Fortunately, recently radio parallax measurements have been made of a few dozen star formation regions. Assuming that these regions tend to be found within dense regions of hydrogen gas, these measurements can be used to correct and improve maps derived from velocity measurements alone.

Below is a model of the Milky Way derived from the Leiden/Argentine/Bonn velocity survey of atomic hydrogen described in the section on Velocity. This map has been corrected where possible using the new parallax measurements for star formation regions. As you can see, all but one of the star formation regions (RCW 122) is associated with a spiral structure (arm, spur, ring or bar).

(In the Spiral structure and RCW 122 section I look at several options to incorporate RCW 122 in a revised model and conclude that the most likely is a peninsula extending from the Norma arm.)

This illustration is also available at a higher resolution and in an SVG format. The SVG file can be viewed in an SVG editor such as Inkscape.

This model has many interesting features which I'll discuss in the following sections, which also describe in more detail how the model was derived. It is important to keep in mind that this is not the only model compatible with the existing velocity and parallax data.
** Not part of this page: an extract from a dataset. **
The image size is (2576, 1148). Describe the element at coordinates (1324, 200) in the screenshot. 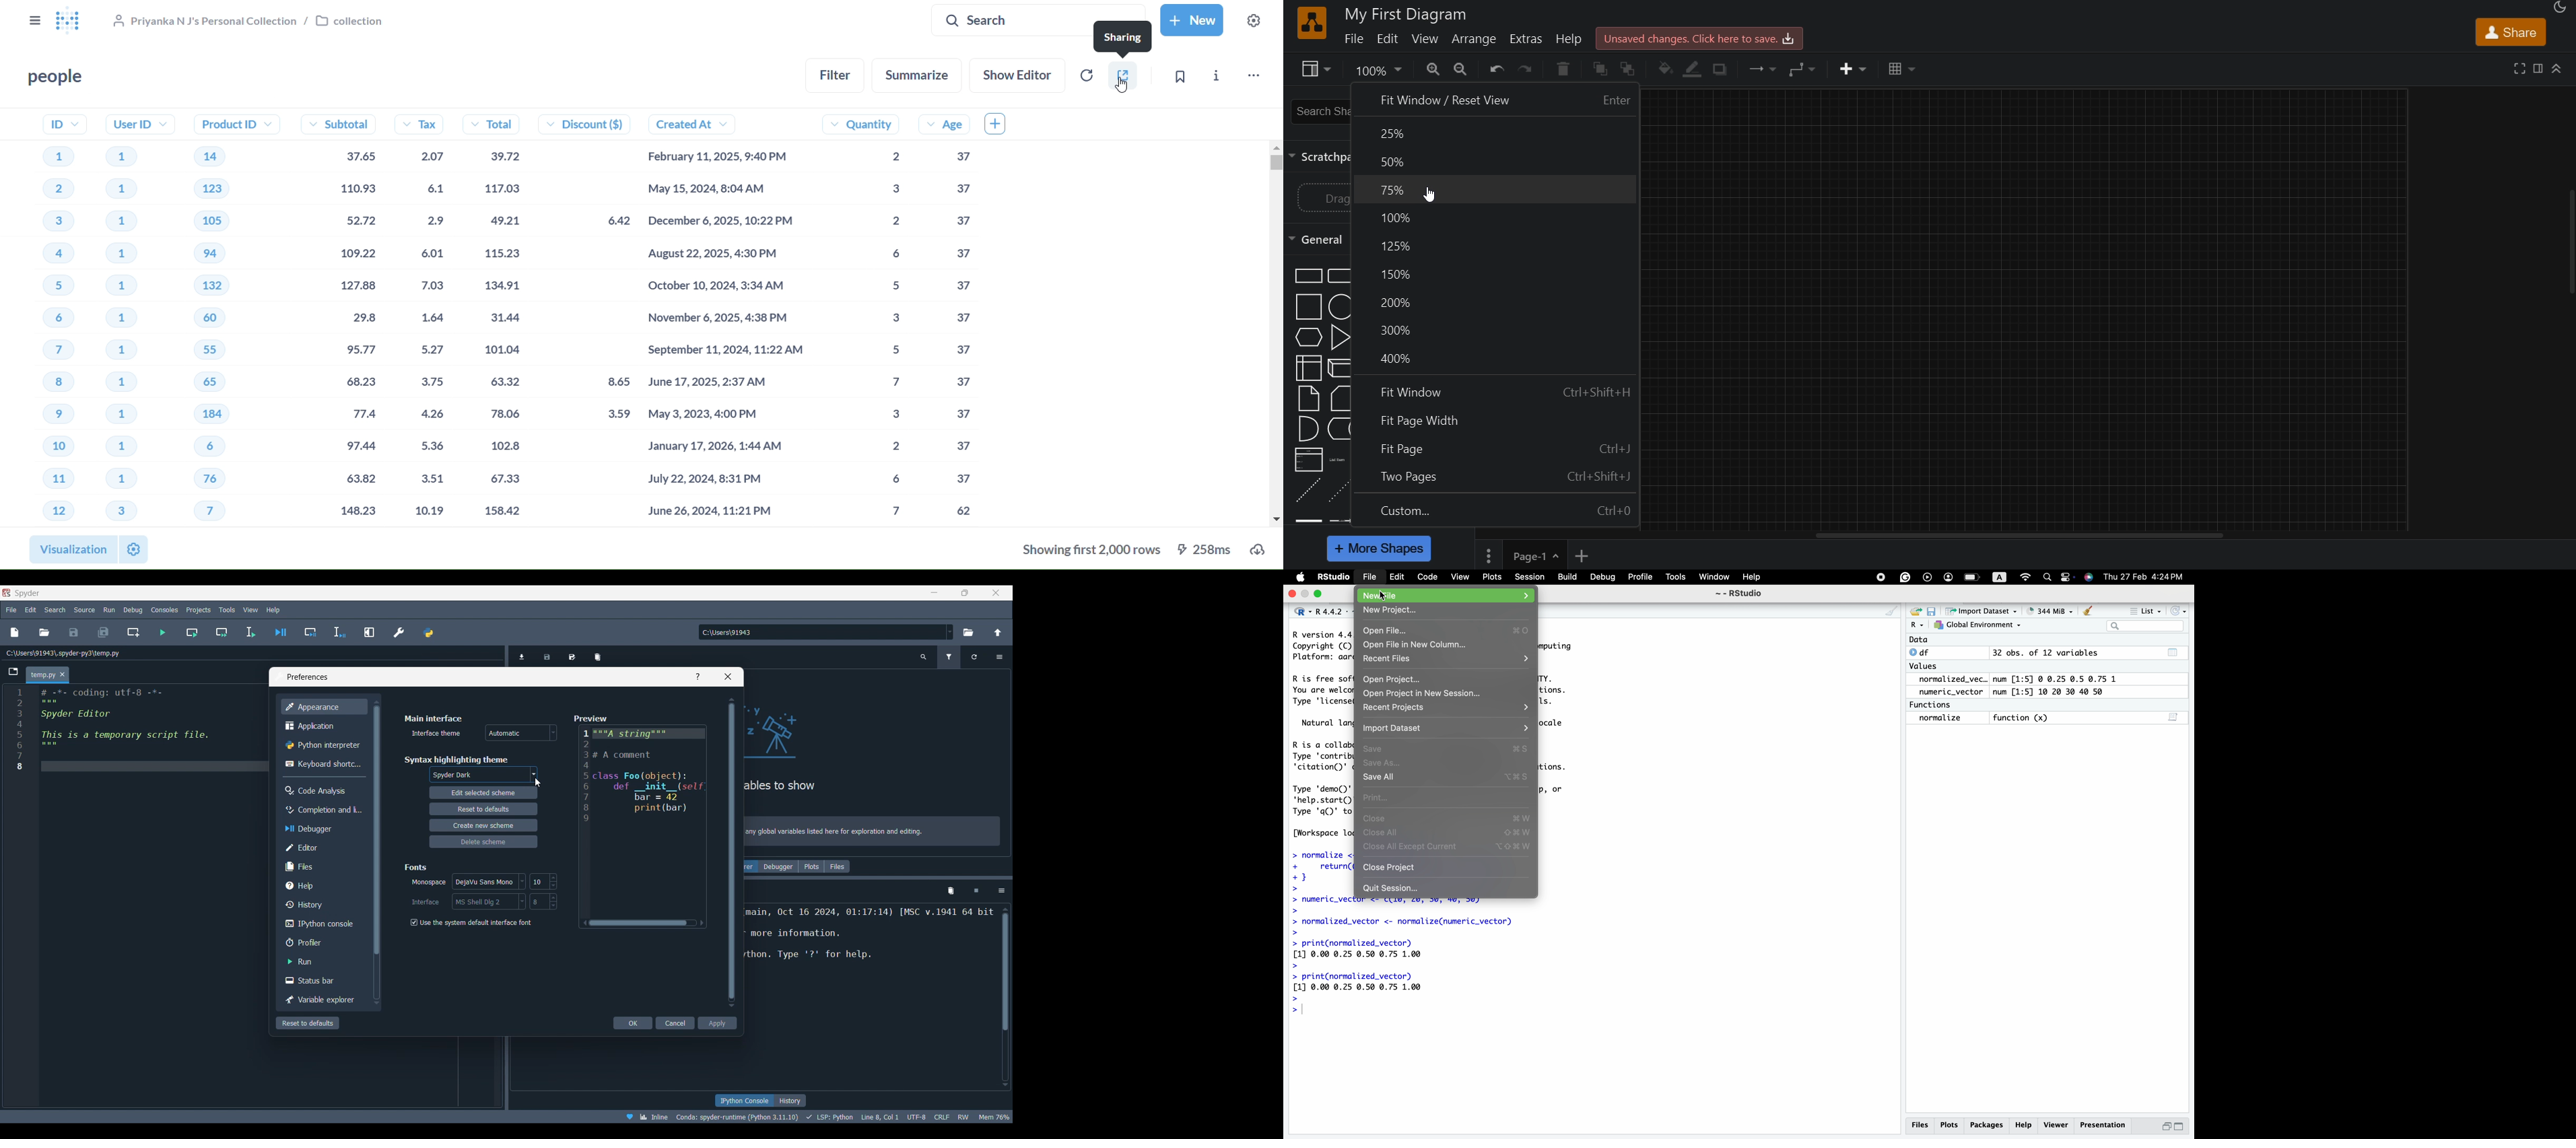

I see `drag elements here` at that location.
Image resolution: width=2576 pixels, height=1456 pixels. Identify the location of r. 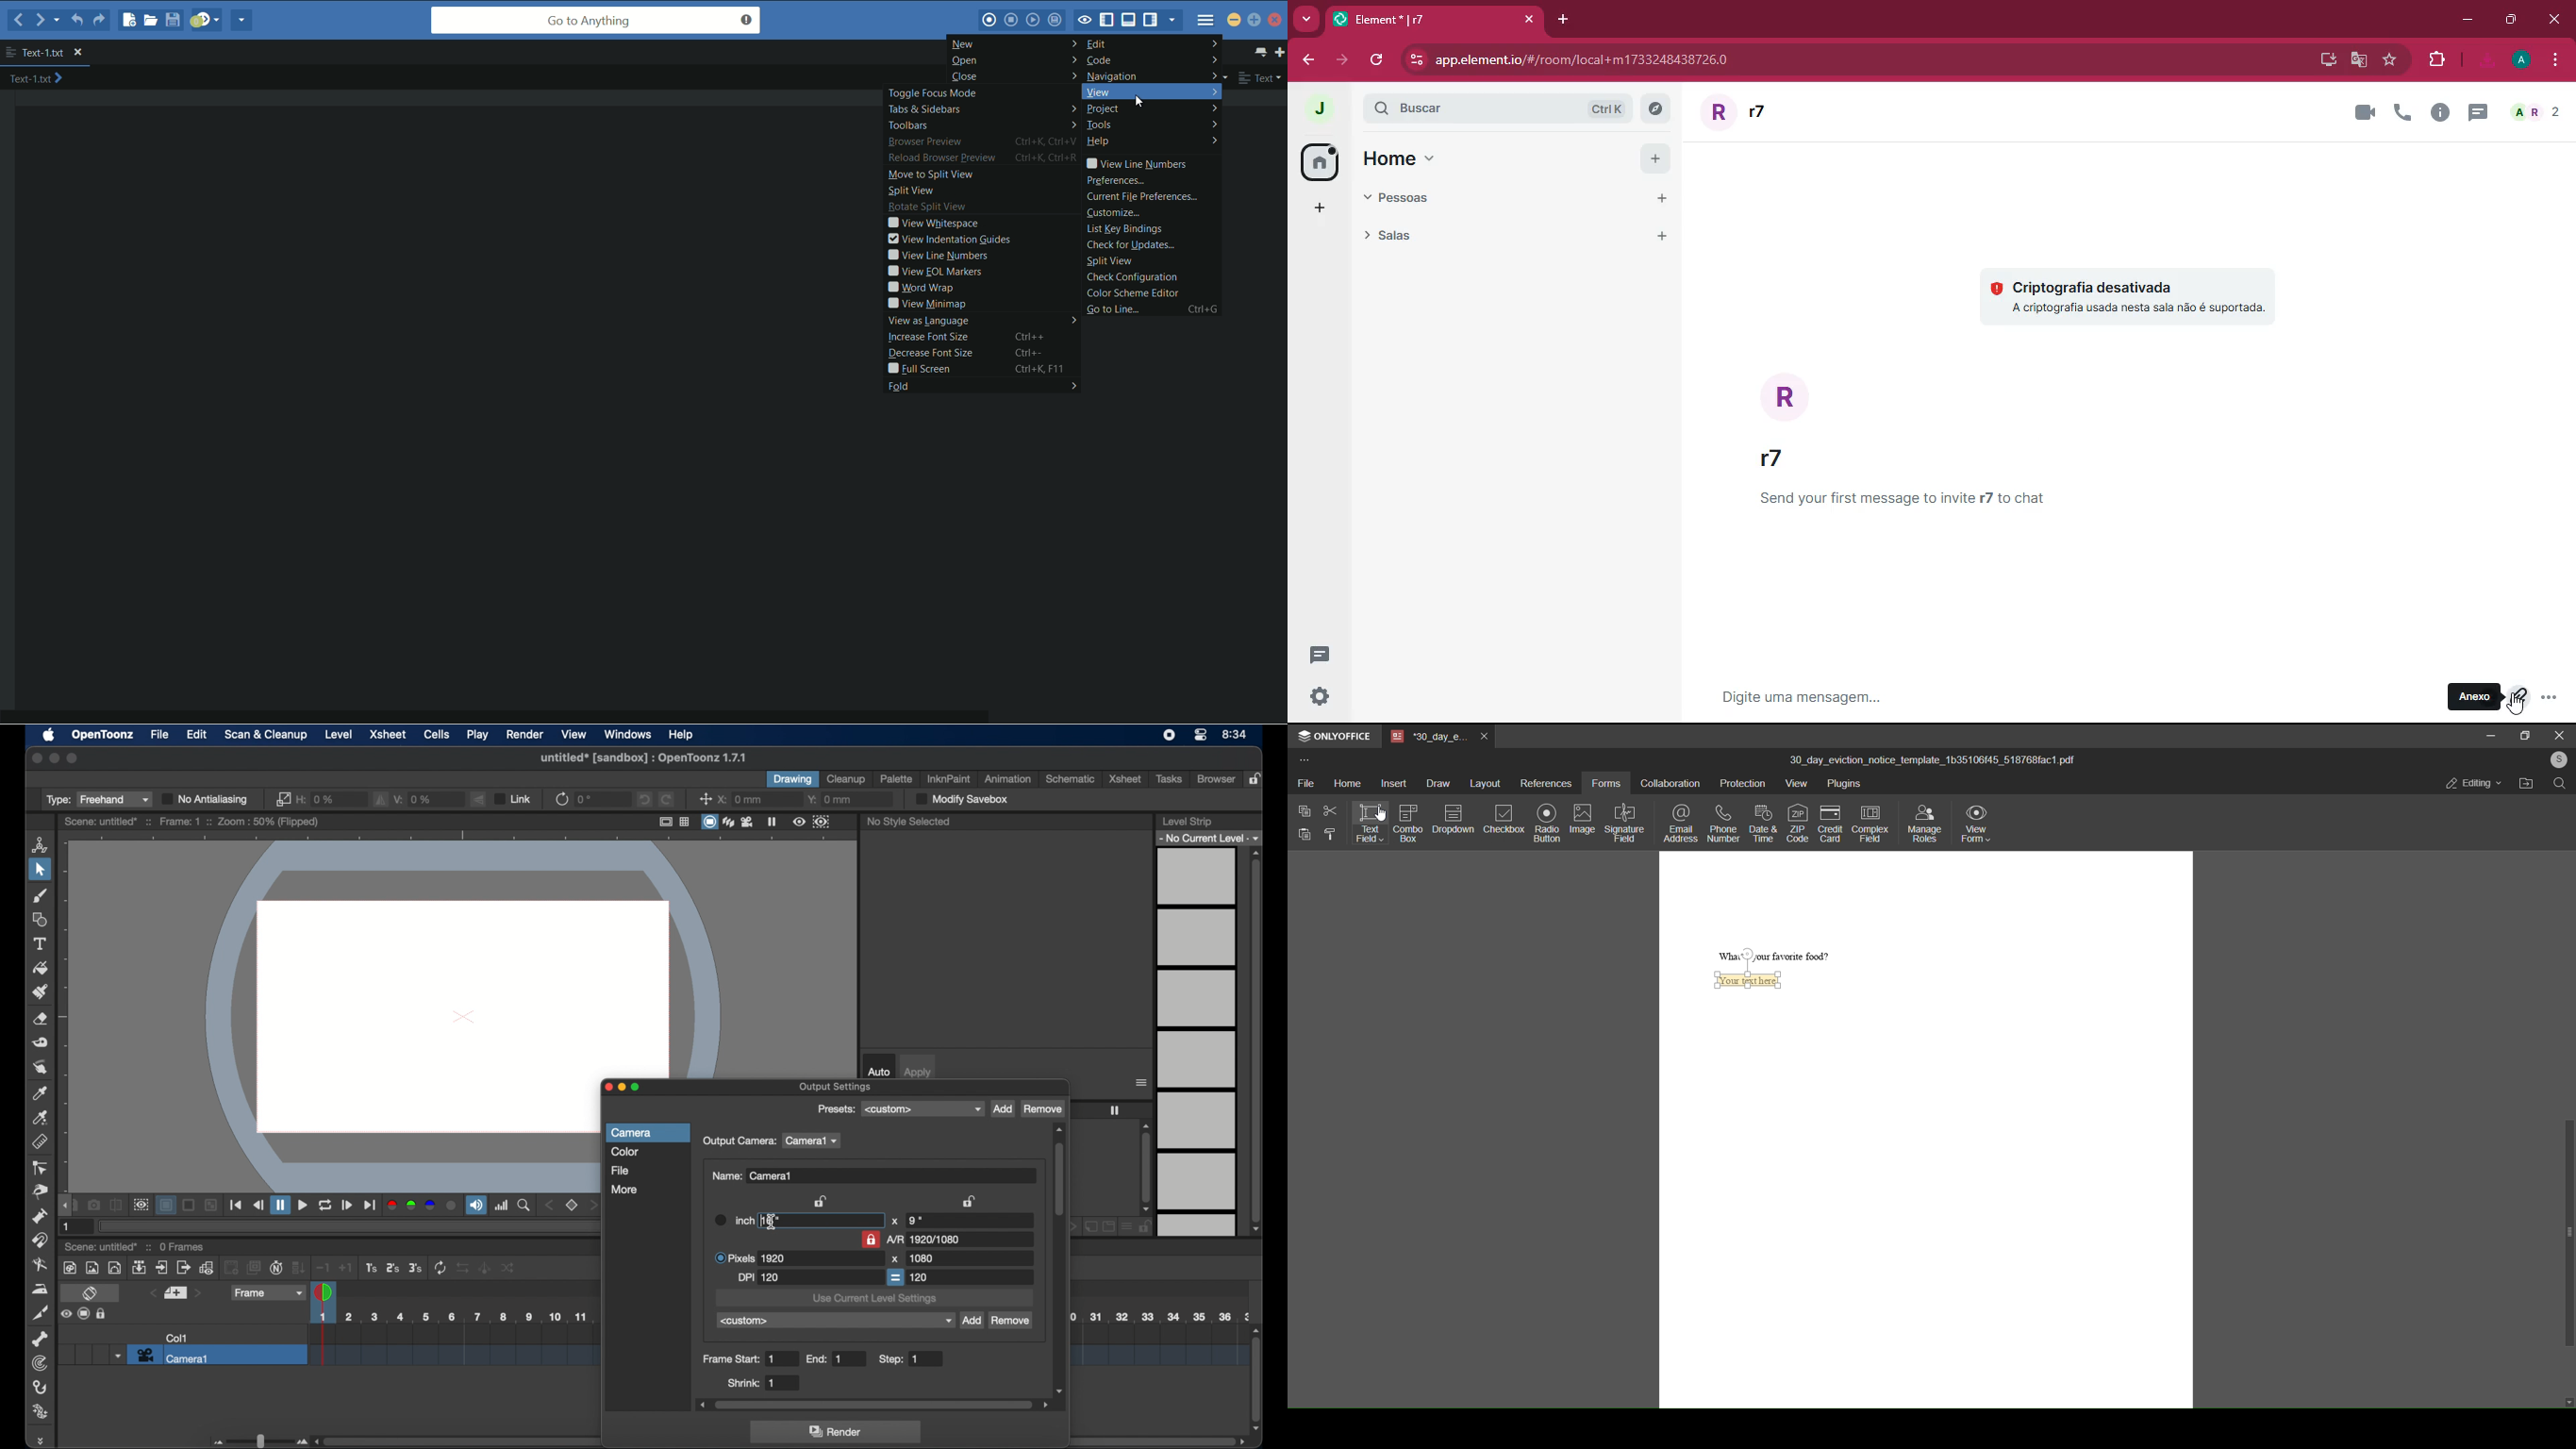
(1792, 396).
The Near and far section shows possible variations compatible with the velocity data.

As you can see from the above illustration, the available parallax measurements are largely confined to the first and second galactic quadrants and even there are only sufficient to determine the basic layout of the Perseus arm in the second galactic quadrant. There is almost no radio parallax data for the third and fourth galactic quadrants. This is because almost all the radio parallax measurements to date have been carried out in the northern hemisphere. A much more accurate map of the Milky Way will only become possible when a larger set of radio parallax measurements becomes available, especially from southern hemisphere radio telescopes.